Пушкинский словарь осовременивается и вульгаризуется. Вместо «быть может» Бродский ставит «возможно», вместо «души» – «мозги», вместо «безнадЕжно» – «безнадЁжно», вместо «так искренно» – глуповатое «так сильно». Появляются разговорные «черт», «всё разлетелось на куски», «не по-людски», канцелярское «и далее» и откровенно просторечное «вдарить». «Черт» и «всё» даже повторены, чем нарочито убого имитируются изящные пушкинские параллелизмы.
Обнажает Бродский и композиционный принцип оригинала – подспудное нарастание страсти к концу. Подспудность выражена у Пушкина формальной усложненностью структуры, в частности, – синтаксической сложностью двух заключительных строк, с их однородными членами («так искренно, так нежно»), придаточным («так… как…»), пассивом («любимой другим») и тяжелой инфинитивно-объективной конструкцией («дай вам Бог… быть»), прорываемой анаколуфом (повелительным «дай», грамматически недопустимым в придаточном предложении).
Бродский мог бы прямо начать с такой сложности, но в 6-м сонете он, подобно Пушкину, приберегает эффект затрудненности на конец, где далеко превосходит оригинал. Последние 5 (если не 7) строк образуют единое предложение, содержащее однородные члены («жар», «хруст»), придаточное («чтоб…»), деепричастный оборот («будучи…»), инфинитивную конструкцию («жажды коснуться») и вводные слова и предложения («по Пармениду»; ««бюст» зачеркиваю»). Сонет кончается явным crescendo с восклицательным знаком, мимолетным обнажением бюста и поцелуем (хотя и всего лишь в виде воспоминания о желании) (266).
Утрирует Бродский и общее риторическое увязание утвердительного лейтмотива «Я вас любил…» в многочисленных оговорках.
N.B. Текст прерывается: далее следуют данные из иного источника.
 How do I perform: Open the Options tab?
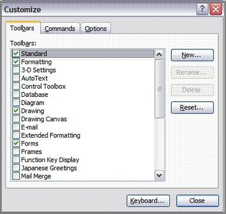pos(96,29)
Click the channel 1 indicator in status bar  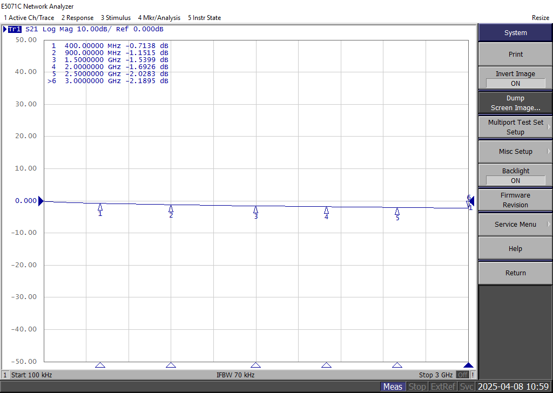(x=5, y=375)
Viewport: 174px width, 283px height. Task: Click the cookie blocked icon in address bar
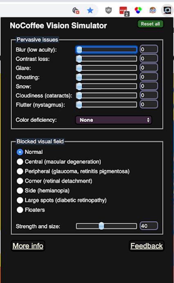pos(76,11)
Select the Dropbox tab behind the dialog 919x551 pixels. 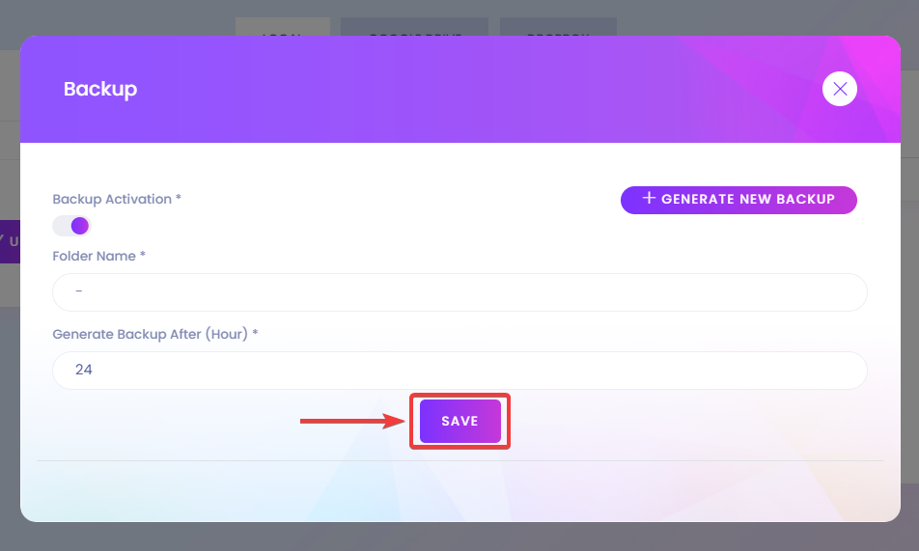point(558,26)
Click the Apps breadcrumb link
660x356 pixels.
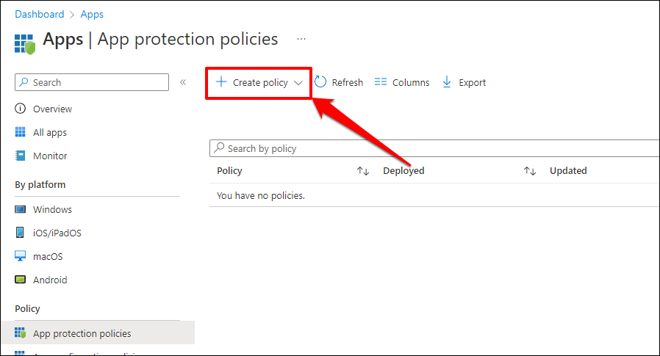click(x=92, y=14)
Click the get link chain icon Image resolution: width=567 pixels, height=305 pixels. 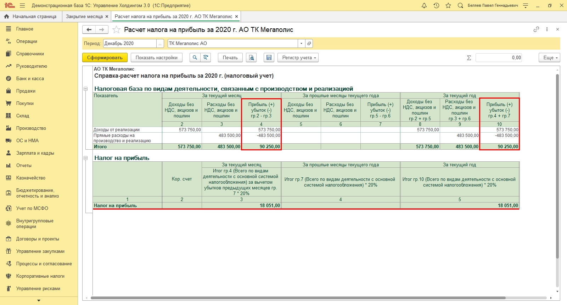[x=536, y=29]
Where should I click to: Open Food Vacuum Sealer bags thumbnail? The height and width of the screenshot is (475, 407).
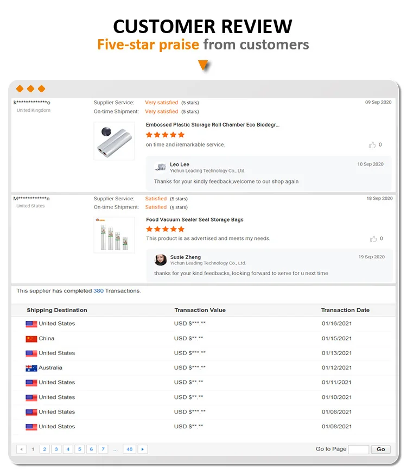(114, 235)
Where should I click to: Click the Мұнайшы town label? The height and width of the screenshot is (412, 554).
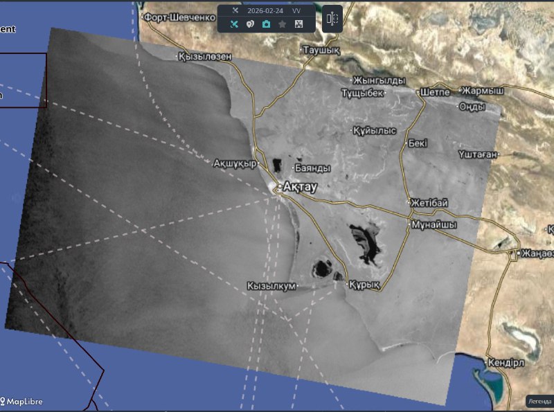tap(434, 226)
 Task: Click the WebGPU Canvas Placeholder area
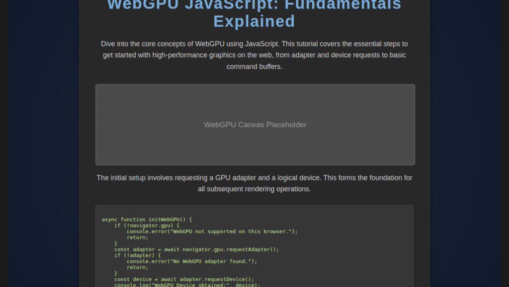(255, 125)
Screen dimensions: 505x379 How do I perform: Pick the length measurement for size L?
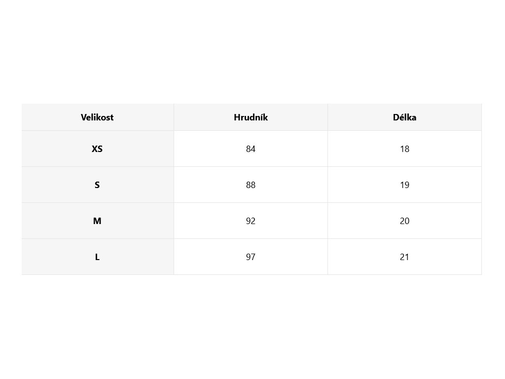(404, 257)
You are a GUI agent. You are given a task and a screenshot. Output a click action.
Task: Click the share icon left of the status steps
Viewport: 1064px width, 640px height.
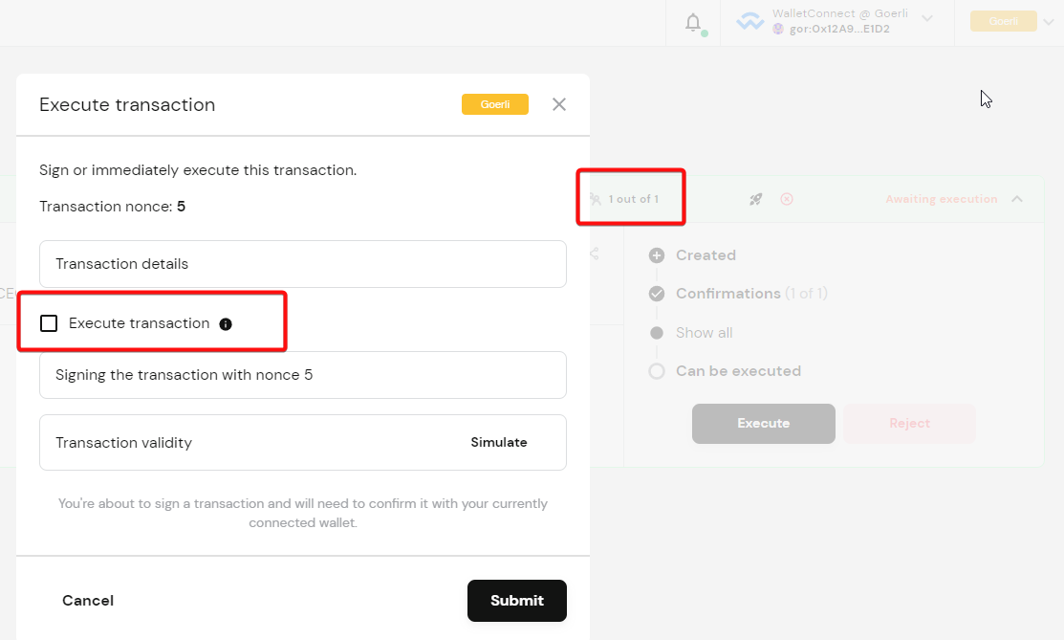click(x=596, y=254)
У Пушкина подобные отрицательные, уступительные и т. п. частицы («но», «не», «пусть»), а также модальные словечки, которыми насыщена первая строфа оригинала («еще, быть может… не совсем» и др.), подрывают признание в неугасшей любви не только по существу, но и структурно, сбивая цельность интонации. Пародируя этот эффект, Бродский увеличивает число таких частиц («НО сложно – НЕ дрожь, НО – НЕ по-людски – НО НЕ даст – НЕ сотворит», не говоря о глаголе «ЗАЧЕРКИВАЮ») и выделяет их постановкой в ключевые позиции. А главное, он нанизывает многочисленные переносы: начинает с усиления (до точки) скромной остановки после лейтмотивного «Я вас любил»; затем как бы копирует и лишь лексически снижает (заменой на «возможно») второй пушкинский перенос («быть может»), а в действительности резко его усиливает, подменяя вводное слово к группе сказуемого вводным предложением, удваивающим подлежащее («любовь… возможно, // что просто боль»), чем мотивированы скобки в первой же строке; и далее позволяет переносам, тире, вводным словам, обрывам и остановкам совершенно завладеть текстом и достичь кульминации в целом вводном предложении (««бюст» зачеркиваю») (267).
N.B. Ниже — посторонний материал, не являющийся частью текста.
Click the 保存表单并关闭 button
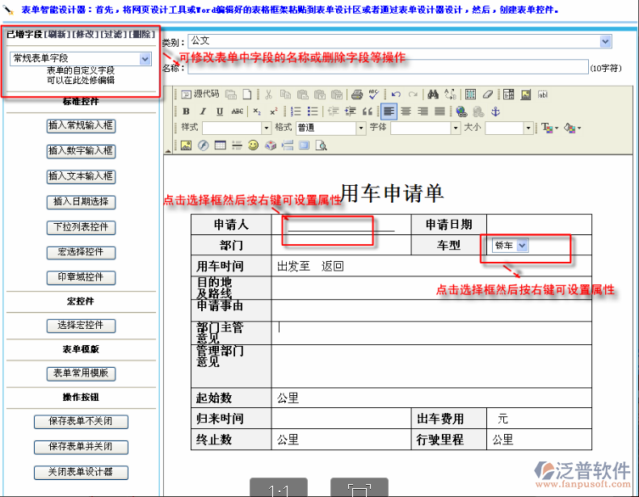This screenshot has height=497, width=639. point(81,447)
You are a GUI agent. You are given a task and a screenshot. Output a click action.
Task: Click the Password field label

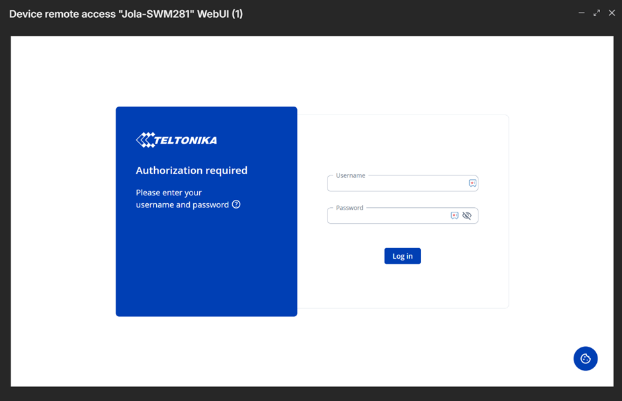click(x=349, y=208)
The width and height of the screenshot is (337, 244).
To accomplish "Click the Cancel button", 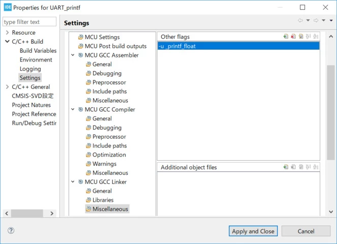I will click(x=306, y=231).
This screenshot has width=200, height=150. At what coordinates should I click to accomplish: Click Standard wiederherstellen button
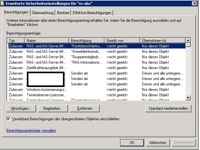(168, 109)
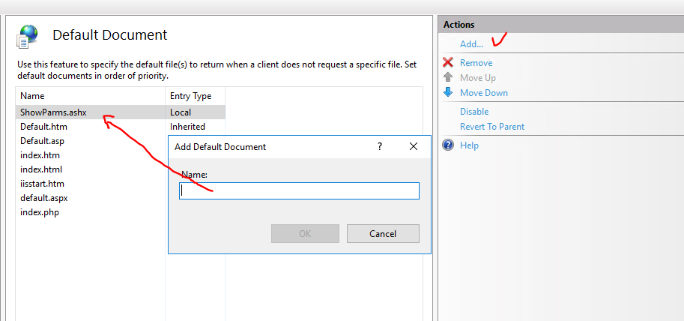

… Однако Пушкин, обожавший сюрпризы в рифмовке, не удовлетворился подготовленной неожиданностью первого порядка и передернул рифмы вдвойне. Вместо «любим» он поставил в рифму «другим», но ожидавшееся «любим» не выкинул, а лишь передвинул из рифменной позиции в предрифменную (в форме «любимой»), чем освежил прием: ожидания и обмануты (рифма не та), и выполнены, хотя и неожиданным образом (рифма есть; ожидавшееся слово включено в строку). Важнее, однако, тематическая уместность эффекта: доминанта стихотворения … оказывается спроецированной в план рифмовки: ожидаемое рифменное слово вытесняется неожиданным, в буквальном смысле «другим».
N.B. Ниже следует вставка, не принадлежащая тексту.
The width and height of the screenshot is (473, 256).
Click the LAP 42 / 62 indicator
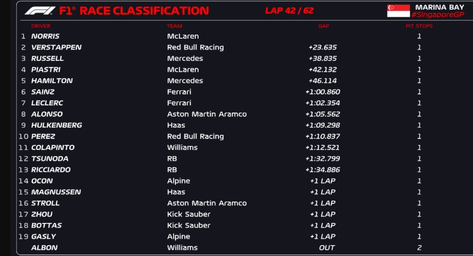point(290,10)
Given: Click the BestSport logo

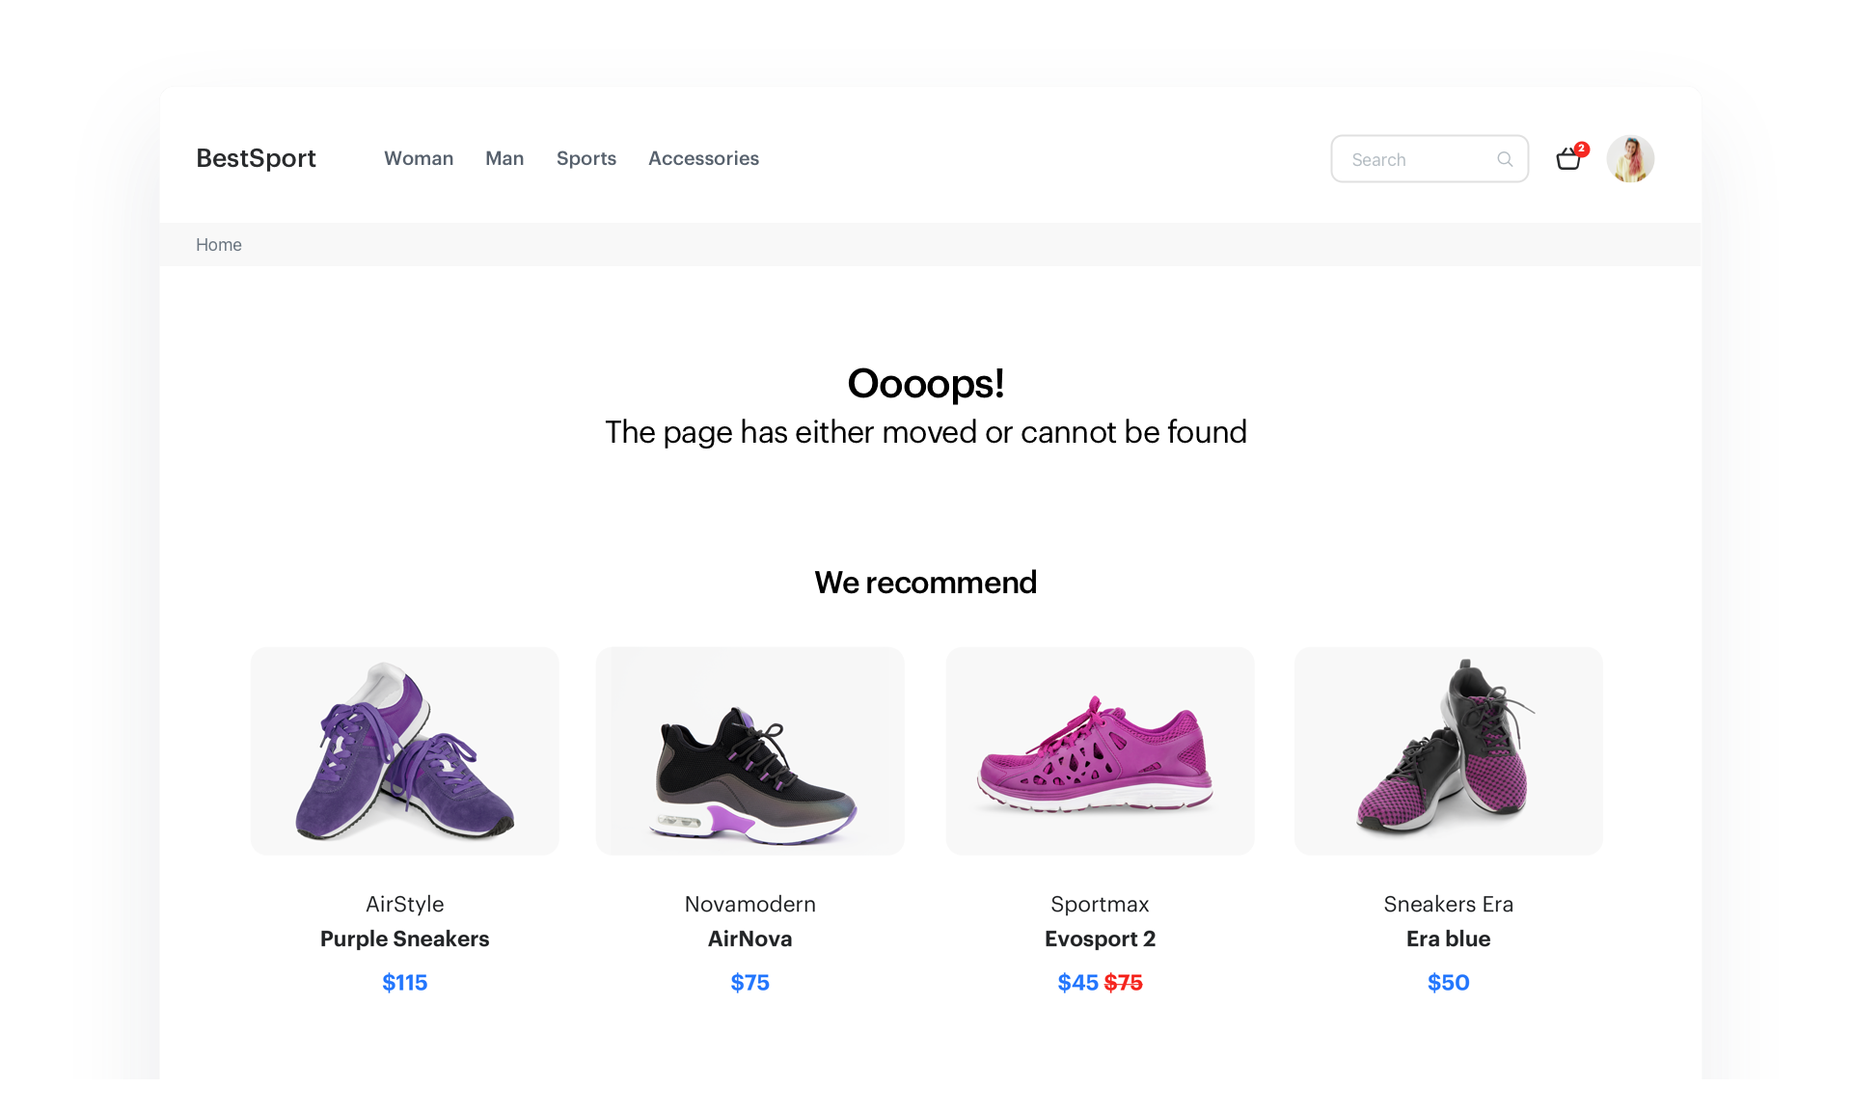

У Бродского это изящное словесное уступание места грубо обнажено. Поэт прямо заявляет о вычеркивании напрашивающейся рифмы в пользу другой, «сублимированной». Правда, Бродский играет с другими словами («хруст – бюст – уст» вместо «любил – томим – (268) любим – другим») и не воспроизводит пушкинскую структуру в точности: «бюст» лишь частично подготовлен «хрустом». Зато неприемлемость зачеркиваемого слова выпячена переносом из сферы подспудных рифменных ожиданий, с одной стороны, в предметный план – в виде непристойности, а с другой, в языковой – в виде неграмотности («коснуться бюст»?).
Инвариантная подоплека
Возникает вопрос: сводится ли суть 6-го сонета к виртуозному пародированию оригинала на всех уровнях или же Бродский вносит в него что-то свое и тем самым присваивает его?
Перечитаем сонет еще раз, на этот раз на фоне других текстов его автора.
'Боль' – частый мотив Бродского; она проклятие всего живого, изнанка страсти и цена жизни:
«…Боль не нарушенье правил: // страданье есть способность тел //и человек есть испытатель боли».
Один из типичных носителей боли вообще и любовных страданий в частности – мозг:
«Сравни с собой или примерь на глаз // любовь и страсть – и через боль – истому // …Но ласка та, что далеко от рук, // стреляет [!] в мозг, когда от верст опешишь, // проворней уст ведь небосвод разлук // несокрушимей потолков убежищ» (269).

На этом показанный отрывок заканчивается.